- _Exercise_:
Below are the records. Retype exactly the lines between the lines holding "The width and" and "Viewport: 800px width, 412px", inclusive.

- _Materials provided_:
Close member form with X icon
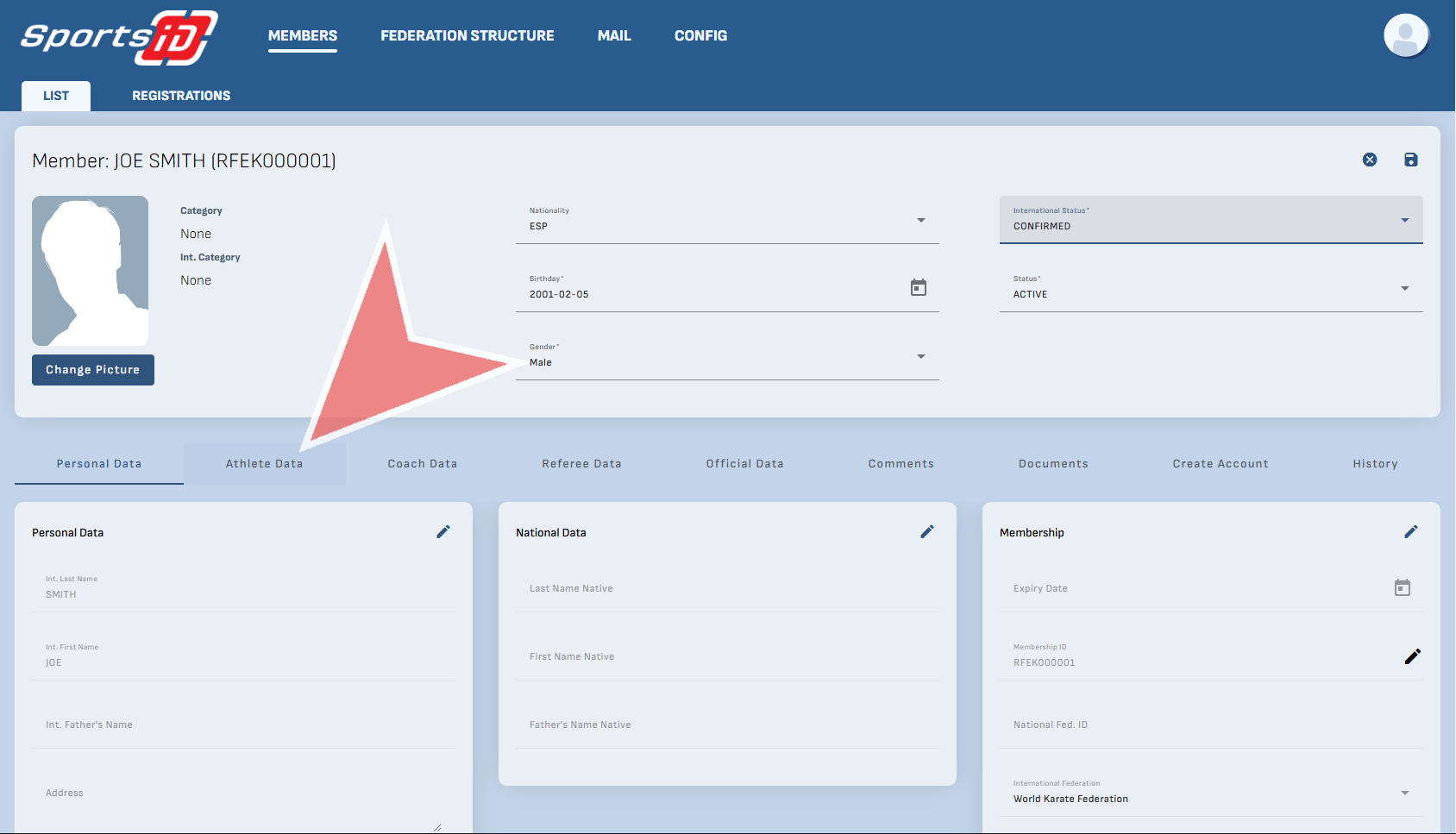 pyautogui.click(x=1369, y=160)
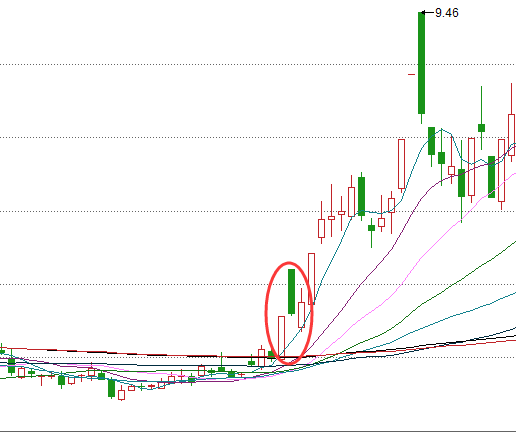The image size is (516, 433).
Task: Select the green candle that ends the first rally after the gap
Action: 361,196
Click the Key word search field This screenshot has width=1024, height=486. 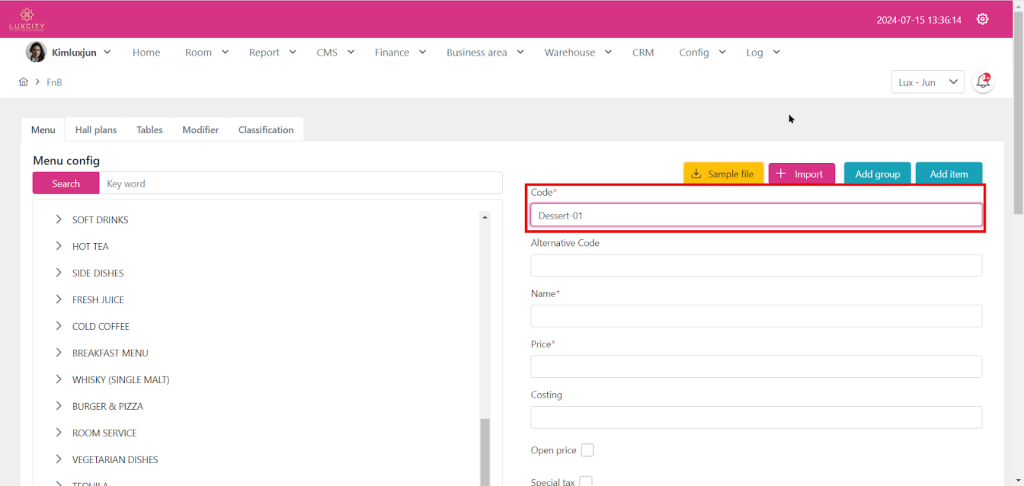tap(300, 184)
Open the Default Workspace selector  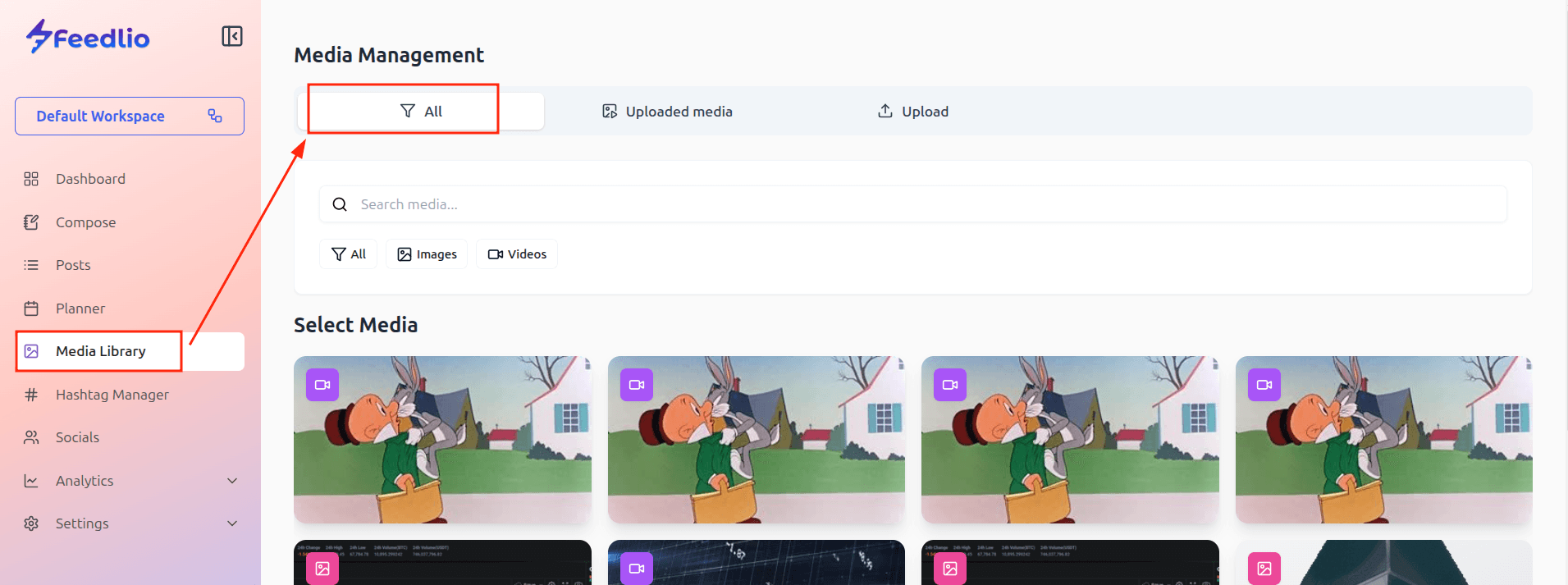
==
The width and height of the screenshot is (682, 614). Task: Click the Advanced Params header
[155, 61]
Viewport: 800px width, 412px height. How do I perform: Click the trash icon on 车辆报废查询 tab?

- _Response to the task_:
The width and height of the screenshot is (682, 614). Task: Click the Advanced Params header
[155, 61]
Viewport: 800px width, 412px height. How do I perform: Click the trash icon on 车辆报废查询 tab?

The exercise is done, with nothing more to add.